> **WORK TO COMPLETE**
Every record below needs to be printed again exactly.

> **ENTRIES SUPPLIED**
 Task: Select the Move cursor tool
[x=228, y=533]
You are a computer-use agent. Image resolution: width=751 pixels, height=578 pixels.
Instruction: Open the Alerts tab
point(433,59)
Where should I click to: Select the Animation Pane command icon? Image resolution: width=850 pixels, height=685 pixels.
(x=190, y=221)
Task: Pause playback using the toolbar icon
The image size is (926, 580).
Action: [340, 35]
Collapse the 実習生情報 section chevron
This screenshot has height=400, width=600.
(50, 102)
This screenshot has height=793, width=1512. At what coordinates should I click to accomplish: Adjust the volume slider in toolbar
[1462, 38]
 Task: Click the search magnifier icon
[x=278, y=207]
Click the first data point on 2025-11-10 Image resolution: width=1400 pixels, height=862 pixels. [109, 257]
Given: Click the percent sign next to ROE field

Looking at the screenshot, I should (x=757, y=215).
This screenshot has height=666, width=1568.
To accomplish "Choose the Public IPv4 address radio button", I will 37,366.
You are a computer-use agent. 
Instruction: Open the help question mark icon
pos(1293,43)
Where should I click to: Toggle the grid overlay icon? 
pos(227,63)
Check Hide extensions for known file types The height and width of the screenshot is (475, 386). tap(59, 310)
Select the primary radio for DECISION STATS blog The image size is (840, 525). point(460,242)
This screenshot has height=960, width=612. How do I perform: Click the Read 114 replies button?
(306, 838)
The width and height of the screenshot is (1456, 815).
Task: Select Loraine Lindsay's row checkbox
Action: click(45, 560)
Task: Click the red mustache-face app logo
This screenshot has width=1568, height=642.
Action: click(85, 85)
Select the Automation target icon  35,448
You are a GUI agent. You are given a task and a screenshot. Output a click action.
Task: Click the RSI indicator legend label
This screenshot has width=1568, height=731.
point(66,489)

> **PROBLEM SOLUTION**
 Task: Select the Move cursor tool
[x=228, y=533]
You are a computer-use agent. Image resolution: width=751 pixels, height=578 pixels.
Instruction: Open the Alerts tab
point(433,59)
Where should I click to: Select the Animation Pane command icon? Image resolution: width=850 pixels, height=685 pixels.
(x=190, y=221)
Task: Pause playback using the toolbar icon
The image size is (926, 580).
Action: [340, 35]
Collapse the 実習生情報 section chevron
This screenshot has height=400, width=600.
(50, 102)
This screenshot has height=793, width=1512. At what coordinates should I click to accomplish: Adjust the volume slider in toolbar
[1462, 38]
 Task: Click the search magnifier icon
[x=278, y=207]
Click the first data point on 2025-11-10 Image resolution: width=1400 pixels, height=862 pixels. [109, 257]
Given: Click the percent sign next to ROE field

Looking at the screenshot, I should (x=757, y=215).
This screenshot has height=666, width=1568.
To accomplish "Choose the Public IPv4 address radio button", I will 37,366.
You are a computer-use agent. 
Instruction: Open the help question mark icon
pos(1293,43)
Where should I click to: Toggle the grid overlay icon? 
pos(227,63)
Check Hide extensions for known file types The height and width of the screenshot is (475, 386). tap(59, 310)
Select the primary radio for DECISION STATS blog The image size is (840, 525). point(460,242)
This screenshot has height=960, width=612. How do I perform: Click the Read 114 replies button?
(306, 838)
The width and height of the screenshot is (1456, 815).
Task: Select Loraine Lindsay's row checkbox
Action: click(45, 560)
Task: Click the red mustache-face app logo
This screenshot has width=1568, height=642.
Action: click(85, 85)
Select the Automation target icon  35,448
You are a GUI agent. You are given a task and a screenshot. Output a click action.
Task: Click the RSI indicator legend label
This screenshot has width=1568, height=731.
point(66,489)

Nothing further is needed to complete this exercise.